Crosstalk between death-associated protein kinase 1-regulated mechanisms and dysfunctions in alzheimer's disease.

Alzheimer's disease (AD) is a chronic progressive neurocognitive disorder manifested by increased production and deposition of amyloid beta (Aβ), abnormal tau phosphorylation, and formation of neurofibrillary tangles (NFTs). In addition, the disease progression is found to be associated with neuronal cell death, elevated levels of reactive oxygen species, mitochondrial dysfunction, and loss of synaptic plasticity in specific regions of the brain. AD is seventh leading cause of death and over more than 70%-80% of 57 million people having dementia develop AD worldwide. The disease population is also severely increasing at an alarming rate globally. The currently available treatment strategies remain insufficient to cure the disease because AD involves very complex pathways during its progression. Death-associated protein kinase 1 (DAPK1) is identified as a promising next-generation therapeutic drug target for the management of AD. It belongs to a family of serine/threonine kinases that influences different hypotheses involved in AD pathogenesis, such as tauopathies, Aβ hypothesis, redox, and autophagy pathways.
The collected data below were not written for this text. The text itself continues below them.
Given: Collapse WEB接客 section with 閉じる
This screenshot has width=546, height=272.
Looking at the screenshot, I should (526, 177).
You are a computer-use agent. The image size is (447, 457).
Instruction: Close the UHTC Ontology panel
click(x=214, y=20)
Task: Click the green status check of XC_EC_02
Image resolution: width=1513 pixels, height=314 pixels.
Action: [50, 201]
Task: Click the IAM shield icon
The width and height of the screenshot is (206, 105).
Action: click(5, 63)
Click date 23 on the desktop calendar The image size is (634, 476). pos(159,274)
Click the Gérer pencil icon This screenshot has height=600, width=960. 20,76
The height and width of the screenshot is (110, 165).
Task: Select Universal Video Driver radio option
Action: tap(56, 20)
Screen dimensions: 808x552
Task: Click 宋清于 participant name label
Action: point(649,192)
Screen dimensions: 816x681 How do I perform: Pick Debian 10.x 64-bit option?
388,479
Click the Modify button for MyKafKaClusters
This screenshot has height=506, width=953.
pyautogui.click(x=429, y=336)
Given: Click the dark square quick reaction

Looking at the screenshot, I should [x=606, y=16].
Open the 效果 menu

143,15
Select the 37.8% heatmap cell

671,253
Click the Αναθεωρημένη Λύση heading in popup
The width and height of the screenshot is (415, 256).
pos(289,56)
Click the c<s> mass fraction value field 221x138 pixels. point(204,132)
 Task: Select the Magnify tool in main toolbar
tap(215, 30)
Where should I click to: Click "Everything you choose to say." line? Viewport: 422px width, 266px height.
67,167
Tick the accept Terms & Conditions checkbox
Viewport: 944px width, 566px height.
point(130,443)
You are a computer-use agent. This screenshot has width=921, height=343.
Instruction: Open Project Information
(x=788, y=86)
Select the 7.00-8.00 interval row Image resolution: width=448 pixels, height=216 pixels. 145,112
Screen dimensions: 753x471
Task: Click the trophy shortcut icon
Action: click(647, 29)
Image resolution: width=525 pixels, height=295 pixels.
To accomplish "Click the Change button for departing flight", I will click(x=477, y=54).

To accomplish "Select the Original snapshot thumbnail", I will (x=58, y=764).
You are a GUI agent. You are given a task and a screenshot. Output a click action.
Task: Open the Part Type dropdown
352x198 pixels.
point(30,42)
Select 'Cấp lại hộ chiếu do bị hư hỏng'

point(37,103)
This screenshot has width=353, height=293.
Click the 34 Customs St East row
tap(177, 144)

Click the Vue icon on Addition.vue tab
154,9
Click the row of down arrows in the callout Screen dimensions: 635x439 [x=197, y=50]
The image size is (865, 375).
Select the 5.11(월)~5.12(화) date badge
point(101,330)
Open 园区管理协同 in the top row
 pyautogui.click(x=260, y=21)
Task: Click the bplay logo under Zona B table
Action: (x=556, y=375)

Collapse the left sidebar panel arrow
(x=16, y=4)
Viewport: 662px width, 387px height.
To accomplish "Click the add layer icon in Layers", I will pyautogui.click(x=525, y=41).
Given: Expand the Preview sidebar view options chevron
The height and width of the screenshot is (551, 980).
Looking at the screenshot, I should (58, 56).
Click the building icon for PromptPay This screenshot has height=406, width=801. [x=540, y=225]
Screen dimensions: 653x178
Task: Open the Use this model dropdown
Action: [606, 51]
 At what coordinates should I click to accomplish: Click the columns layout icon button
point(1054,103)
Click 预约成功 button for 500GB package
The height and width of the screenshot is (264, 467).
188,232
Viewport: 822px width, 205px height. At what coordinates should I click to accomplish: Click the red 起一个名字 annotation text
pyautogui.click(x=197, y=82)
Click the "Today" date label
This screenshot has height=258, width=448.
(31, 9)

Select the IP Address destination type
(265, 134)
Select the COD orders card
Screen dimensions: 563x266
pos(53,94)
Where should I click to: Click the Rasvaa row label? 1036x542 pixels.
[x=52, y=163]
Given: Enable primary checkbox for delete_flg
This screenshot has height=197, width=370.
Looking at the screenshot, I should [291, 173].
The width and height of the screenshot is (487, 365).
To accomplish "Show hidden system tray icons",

In this review, we highlight the involvement of DAPK1 in various molecular pathways associated with AD pathogenesis and the crosstalk between DAPK1 and synaptic dysfunction and neuronal cell death implicated in AD. Moreover, the various small molecules, microRNAs, and phytoconstituents have been discussed, which have the potential to be developed as a treatment strategy targeting DAPK1-related pathological pathways in AD.